After years of resistance, Nintendo is finally ready to begrudgingly move into the modern era with its upcoming paid online service for the Switch. Considering the company’s spotty history with online gaming – remember when we were advised to think of the anonymous opponents in Smash Bros. Brawl’s Wi-Fi play as ‘simple scarecrows’? – our expectations were less than lofty, and at least at first glance, the Nintendo Switch Online service hasn’t quite filled us with confidence. Offering less functionality than its rivals, its major benefits over the current free scheme would seem to be better speed, and better stability, something Nintendo has been in desperate need of for years.
So yes, though we may look back fondly on the briefly thriving leaderboards and sluggish framerate of Mario Strikers Charged online play on the Wii, a paid service (particularly one so modestly priced) had to happen, sooner or later.
This much is fairly cut and dry, but there is perhaps more here than meets the eye, with Nintendo casting a wider net than those who simply want stable connections and cloud storage facilities for their save files. To some, online play was merely a novelty that they were only interested in when it didn’t cost them anything, and they would have been happy to continue with only local multiplayer. There had to be a hook, an incentive; something that would make them feel compelled to pay, in spite of their apparent apathy.
And Mario Tennis Aces could be the brightly colored Trojan horse that tells us exactly how they intend to do it.
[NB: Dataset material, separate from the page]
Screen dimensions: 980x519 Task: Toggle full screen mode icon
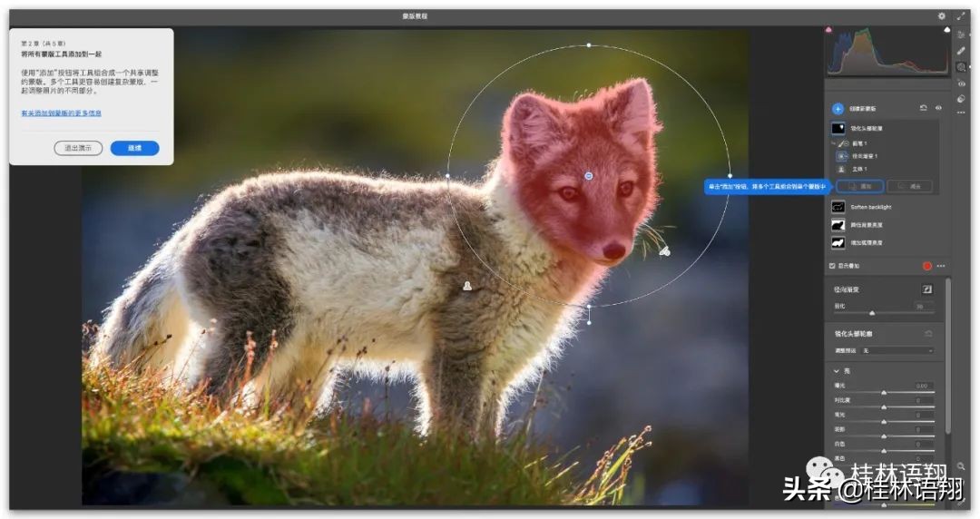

June will bring the first of many online tournaments that incentivize participation. The Pre-Launch Online Tournament demo event rewards all players with an alternate costume for Mario, in this case, his classic plumbing attire. At this point, it remains unclear whether this will be the only opportunity to receive the outfit, and with nothing to lose but your time (and potentially your pride, should you be particularly dreadful at Mario Tennis), there is absolutely no reason not to download the demo when it becomes available on the eShop later this month.
As the famous phrase goes, the first one’s free.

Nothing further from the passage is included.